■ **DATA EXCERPTS**:

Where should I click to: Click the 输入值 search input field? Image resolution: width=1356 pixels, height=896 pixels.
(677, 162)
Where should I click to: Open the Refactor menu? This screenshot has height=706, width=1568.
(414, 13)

* * *

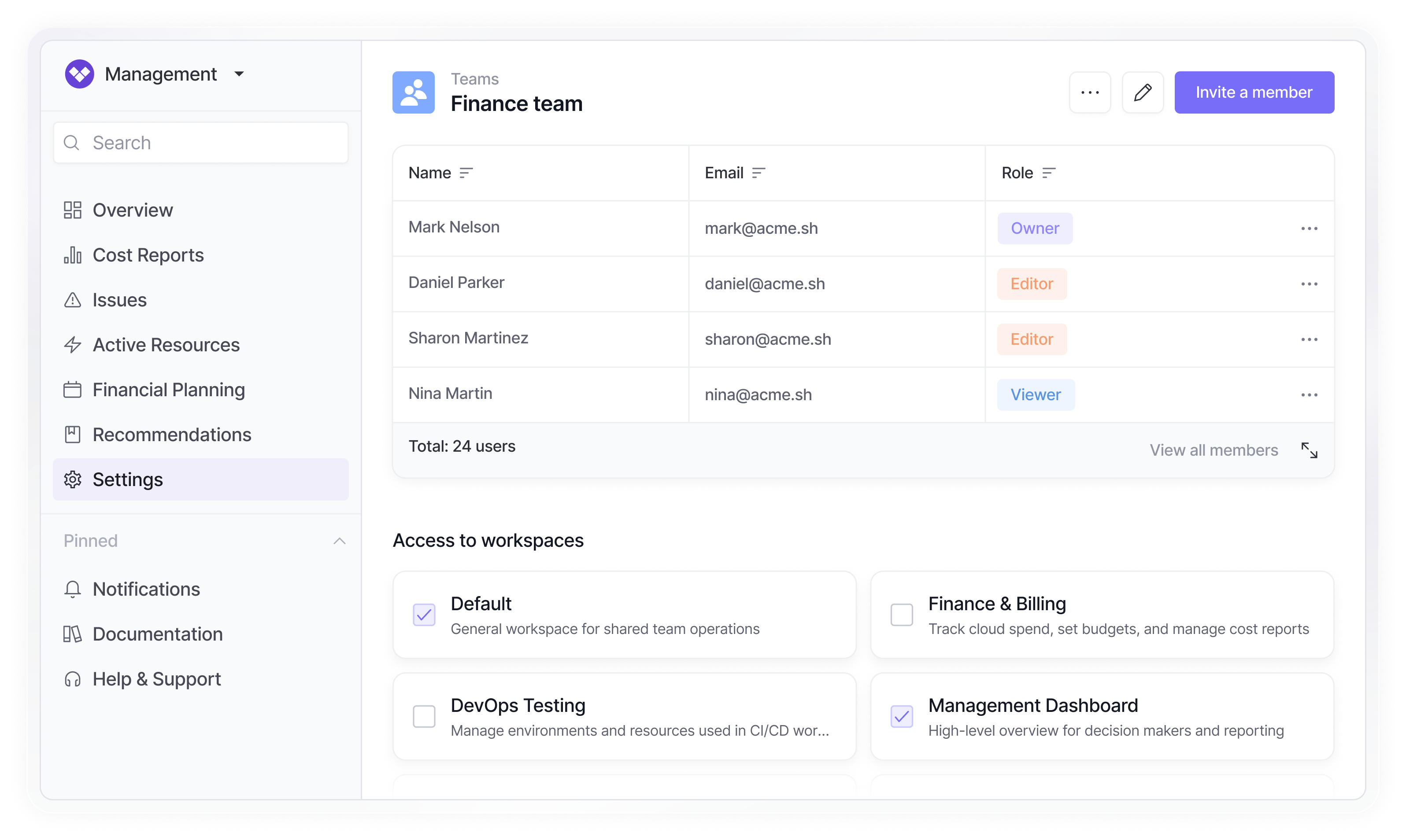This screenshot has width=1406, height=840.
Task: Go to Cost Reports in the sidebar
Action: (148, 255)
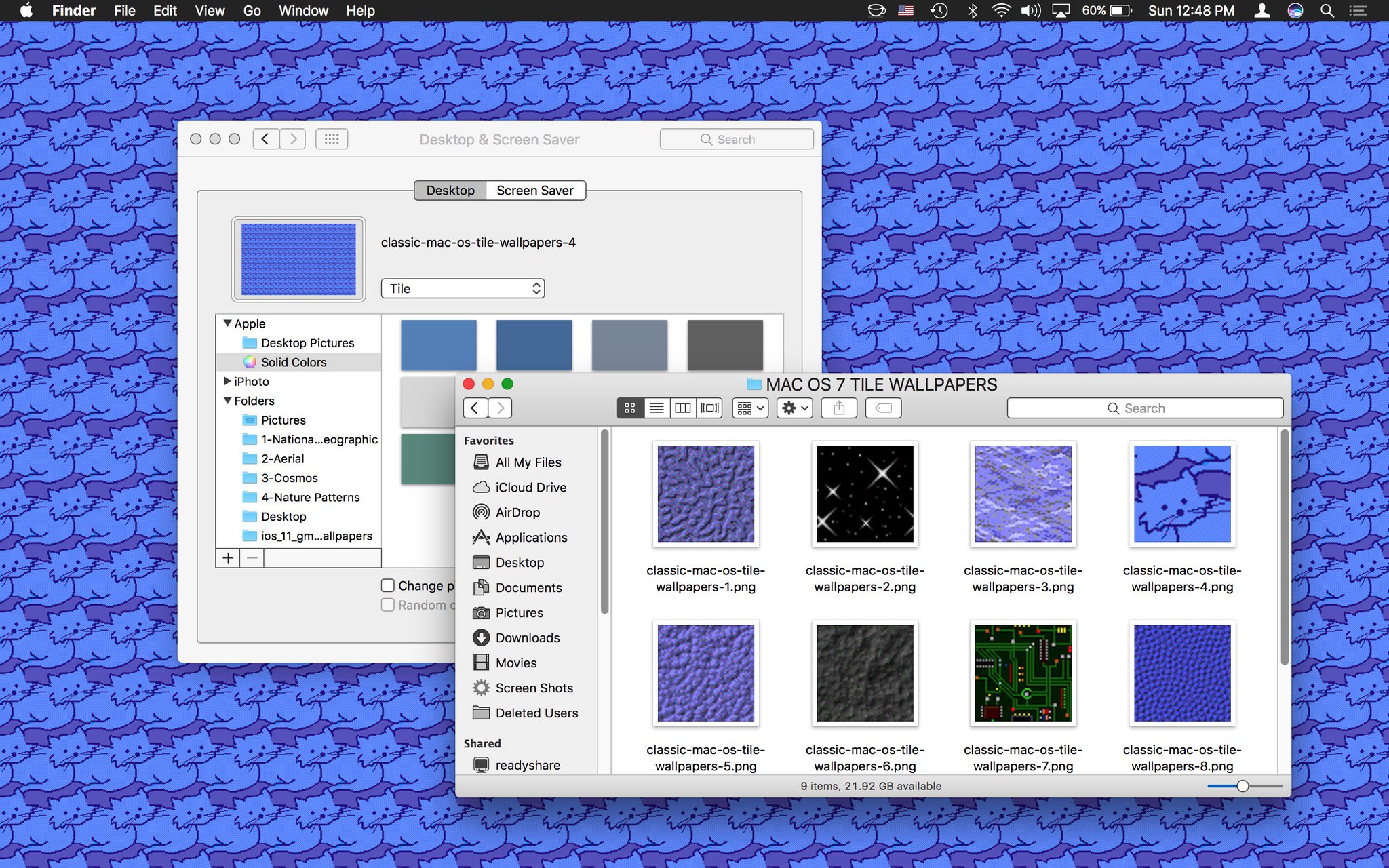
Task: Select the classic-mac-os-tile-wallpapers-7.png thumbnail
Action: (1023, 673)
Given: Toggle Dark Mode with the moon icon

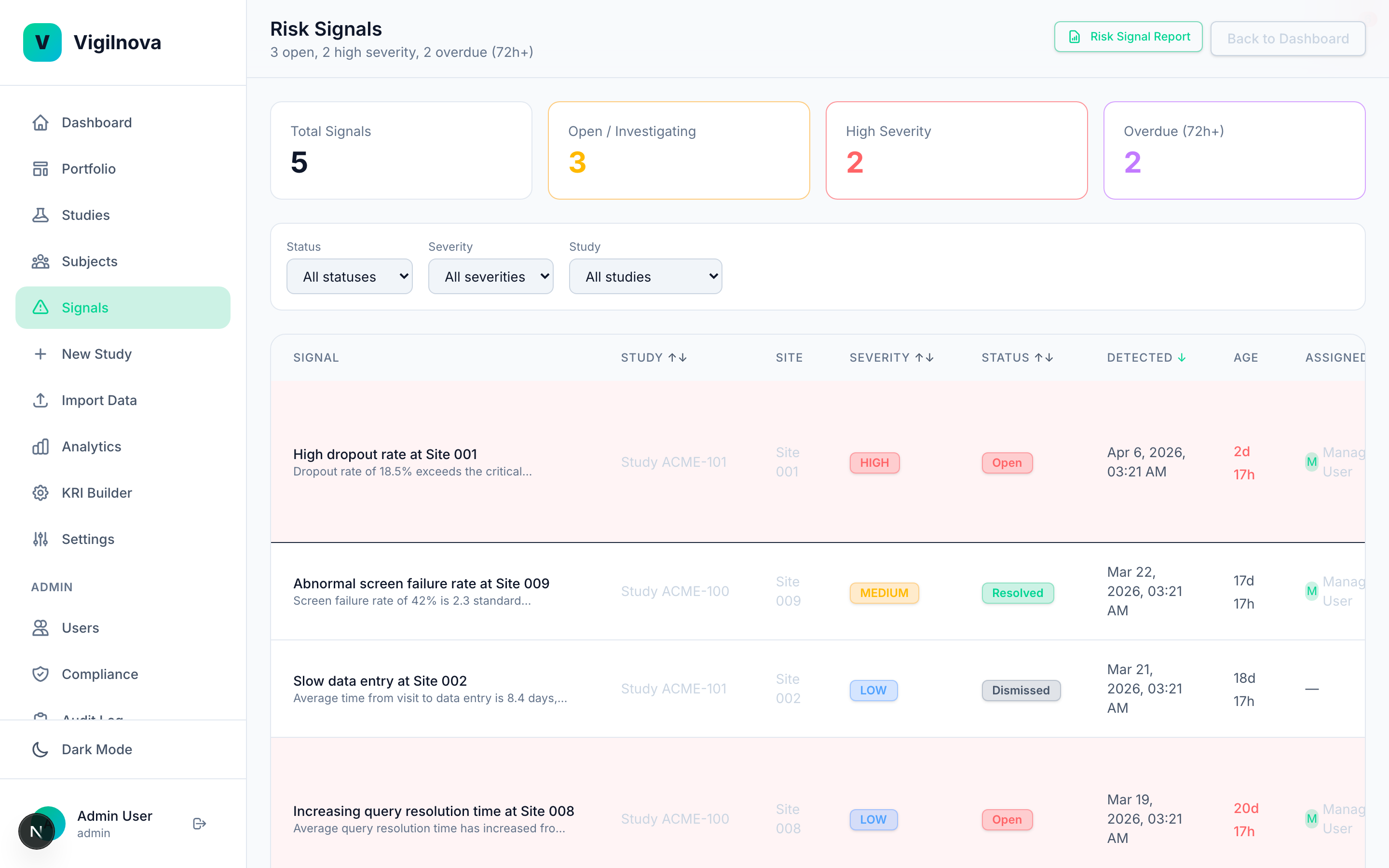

* * *

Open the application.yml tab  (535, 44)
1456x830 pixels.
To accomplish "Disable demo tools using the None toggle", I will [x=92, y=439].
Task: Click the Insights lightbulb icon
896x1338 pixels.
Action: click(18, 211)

■ **EXERCISE REQUIREMENTS**:
The response must give every line from the material above that holds the string "icon".

■ **EXERCISE SOLUTION**:
Given: Toggle Dark Mode with the moon icon
Task: Click the Insights lightbulb icon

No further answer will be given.